— Task goal —
Scan the records below for the word "computer". Copy each line where it appears.

— Extracted information —
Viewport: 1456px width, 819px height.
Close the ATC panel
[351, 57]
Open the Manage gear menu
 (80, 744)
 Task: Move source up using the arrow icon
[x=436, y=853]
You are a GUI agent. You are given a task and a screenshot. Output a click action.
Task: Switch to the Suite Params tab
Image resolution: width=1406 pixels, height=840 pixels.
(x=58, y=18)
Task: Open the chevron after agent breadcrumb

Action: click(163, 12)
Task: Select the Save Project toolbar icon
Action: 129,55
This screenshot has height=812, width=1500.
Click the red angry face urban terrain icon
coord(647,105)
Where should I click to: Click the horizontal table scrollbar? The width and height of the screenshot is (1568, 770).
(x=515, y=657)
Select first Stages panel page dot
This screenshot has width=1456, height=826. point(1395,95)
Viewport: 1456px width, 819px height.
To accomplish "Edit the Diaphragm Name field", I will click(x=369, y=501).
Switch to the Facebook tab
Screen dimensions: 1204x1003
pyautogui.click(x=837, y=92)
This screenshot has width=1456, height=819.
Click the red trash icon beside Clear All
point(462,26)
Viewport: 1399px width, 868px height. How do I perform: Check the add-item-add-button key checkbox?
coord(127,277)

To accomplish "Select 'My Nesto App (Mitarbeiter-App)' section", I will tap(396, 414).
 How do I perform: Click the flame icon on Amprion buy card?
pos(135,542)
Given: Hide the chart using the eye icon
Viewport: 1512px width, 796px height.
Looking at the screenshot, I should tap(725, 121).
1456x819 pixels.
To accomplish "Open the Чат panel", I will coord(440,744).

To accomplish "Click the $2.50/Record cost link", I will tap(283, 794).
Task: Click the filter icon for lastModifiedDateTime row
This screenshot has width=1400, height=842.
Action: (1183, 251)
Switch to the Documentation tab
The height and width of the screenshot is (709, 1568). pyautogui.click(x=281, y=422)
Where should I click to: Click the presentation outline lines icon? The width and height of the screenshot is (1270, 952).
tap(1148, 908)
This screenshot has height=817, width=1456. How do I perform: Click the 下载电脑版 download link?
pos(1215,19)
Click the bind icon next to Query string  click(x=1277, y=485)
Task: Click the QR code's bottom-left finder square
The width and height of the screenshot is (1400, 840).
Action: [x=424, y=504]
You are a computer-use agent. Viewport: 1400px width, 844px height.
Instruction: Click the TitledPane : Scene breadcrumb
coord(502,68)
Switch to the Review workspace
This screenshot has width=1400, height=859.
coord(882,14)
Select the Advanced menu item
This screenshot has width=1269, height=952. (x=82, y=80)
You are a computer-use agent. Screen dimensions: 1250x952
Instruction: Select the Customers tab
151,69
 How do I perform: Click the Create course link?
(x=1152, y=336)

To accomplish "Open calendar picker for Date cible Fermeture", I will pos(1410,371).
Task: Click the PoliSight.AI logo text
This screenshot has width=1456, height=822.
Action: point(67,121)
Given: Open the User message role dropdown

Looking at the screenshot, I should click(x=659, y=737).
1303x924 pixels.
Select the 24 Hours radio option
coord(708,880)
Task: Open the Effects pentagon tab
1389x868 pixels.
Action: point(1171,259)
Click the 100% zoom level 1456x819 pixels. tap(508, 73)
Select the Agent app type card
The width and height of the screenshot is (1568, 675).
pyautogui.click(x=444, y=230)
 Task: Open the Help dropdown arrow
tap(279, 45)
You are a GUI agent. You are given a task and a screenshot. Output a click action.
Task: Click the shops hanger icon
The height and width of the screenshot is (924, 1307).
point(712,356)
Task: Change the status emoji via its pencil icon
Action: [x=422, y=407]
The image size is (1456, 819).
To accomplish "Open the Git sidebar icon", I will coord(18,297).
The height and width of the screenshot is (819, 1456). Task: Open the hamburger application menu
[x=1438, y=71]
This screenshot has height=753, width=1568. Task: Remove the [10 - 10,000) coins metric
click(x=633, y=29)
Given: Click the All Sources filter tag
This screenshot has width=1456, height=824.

— Your solution —
You are a computer-use agent. Viewport: 1400px width, 844px height.
You are a computer-use agent. Screen dimensions: 1250x952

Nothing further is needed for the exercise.